Segment Start: SOURCE TEXT

Fashion

Please Stop Telling Me To Wear Contacts For My Wedding

by Erin Mayer

If there's one thing I've learned since getting engaged in October of last year, it's that everyone you meet will have an opinion about some aspect of your wedding. I've learned to smile and nod when random strangers and acquaintances try to explain the relative merits of real flowers versus fake ones, but there's one comment that I really can't stand: Please, stop telling me to wear contacts to my wedding.

It goes like this. We start with some idle chatter about my dress. Then, whoever I'm speaking to looks up, takes stock of my brown frames with big, circular lenses, and says something like, "Wait, what are you doing about your glasses?" The honest answer is that I'm not doing anything about my glasses, except for wearing them. "But why," my partner in this increasingly awkward conversation asks. "Why don't you just get contacts for the one day?"

I know it seems nitpicky to focus on such a relatively innocent question considering all the insensitive things people say to brides and grooms. And yes, I'd rather have you remark on my eyewear situation than ask me repeatedly why I'm not changing my last name after I'm married (or, even worse, simply assume I'm changing my last name). But the truth is that my glasses are like an extension of my face. I'm not wearing contacts on my wedding day for the same reason I'm not flat ironing my hair — I want to feel like me.

I got my first pair of glasses in seventh grade after months of squinting at the slide projector in my darkened biology classroom, a headache building behind my eyes. They had thick, black frames, they were Prada, and, best of all, they allowed me to see my surroundings in high definition again. Wearing them made me feel sophisticated and intelligent. I liked having a physical barrier between myself and the world — glasses seemed to make it easier for me to retreat, to observe from a safe distance.

In the years since, I've rarely, if ever, wished I didn't need glasses. Sure, they occasionally get in the way when I exercise, they make wearing false eyelashes next to impossible, and they have a sexy way of fogging up when I enter a heated room in the winter, but they also make my outfits more interesting and add character to my face. I love the feeling of complete transformation that comes with trying on a new pair, how different glasses can change my entire face in an instant.

Segment End: SOURCE TEXT

## EXERCISE TASKS
1/ From the essay on wearing glasses to a wedding, list every drawback of glasses that the writer names.
2/ Retype the part of the essay on wearing glasses to a wedding starting with "In the years" and going on through "in an instant.", with the wording and punctuation unchanged.

Segment Start: THE DATA

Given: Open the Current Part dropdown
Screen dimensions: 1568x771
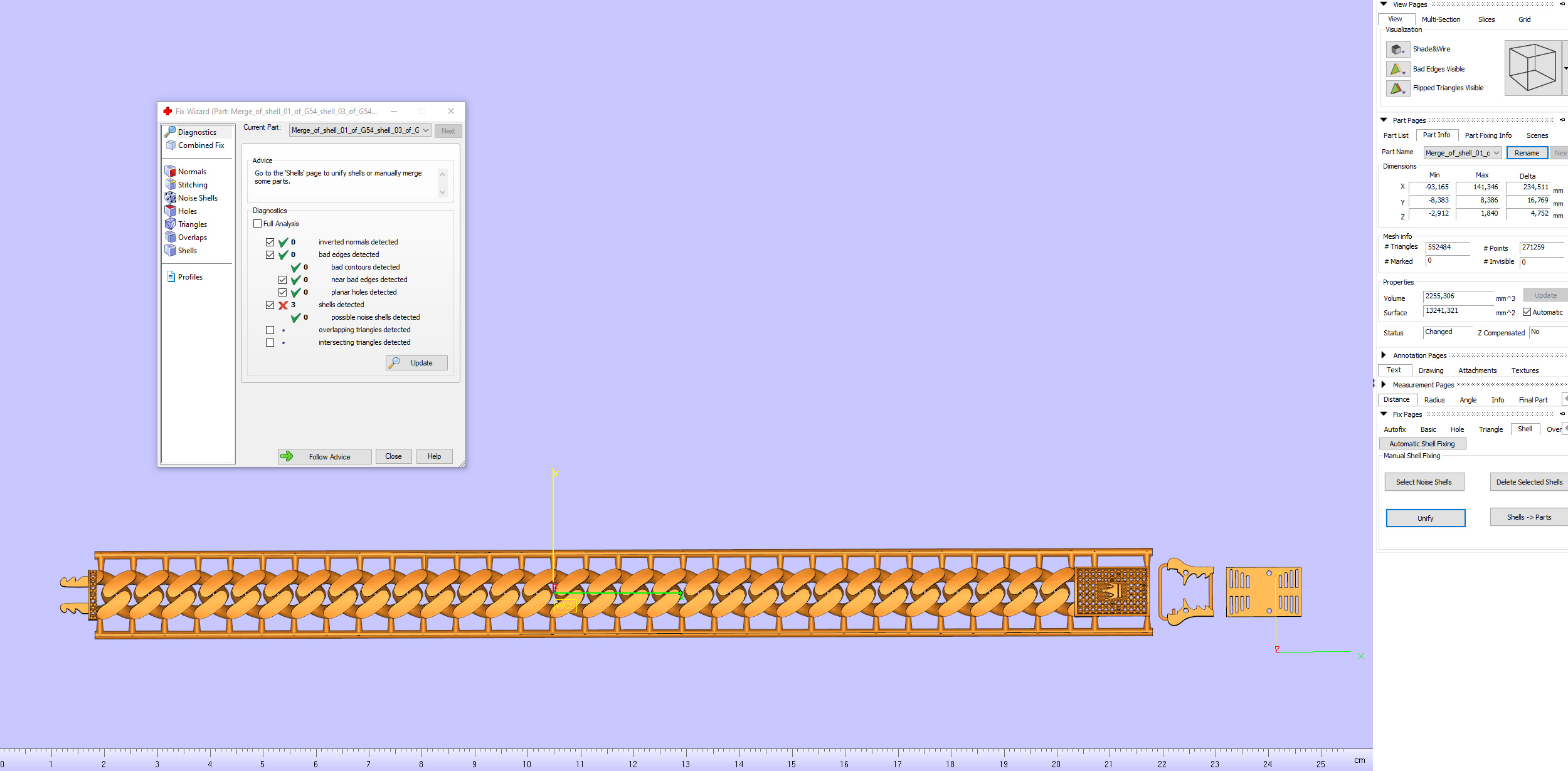Looking at the screenshot, I should (361, 130).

Segment End: THE DATA

## ANSWER SECTION
1/
- They occasionally get in the way during exercise.
- They make wearing false eyelashes next to impossible.
- They fog up when entering a heated room in the winter.

2/
In the years since, I've rarely, if ever, wished I didn't need glasses. Sure, they occasionally get in the way when I exercise, they make wearing false eyelashes next to impossible, and they have a sexy way of fogging up when I enter a heated room in the winter, but they also make my outfits more interesting and add character to my face. I love the feeling of complete transformation that comes with trying on a new pair, how different glasses can change my entire face in an instant.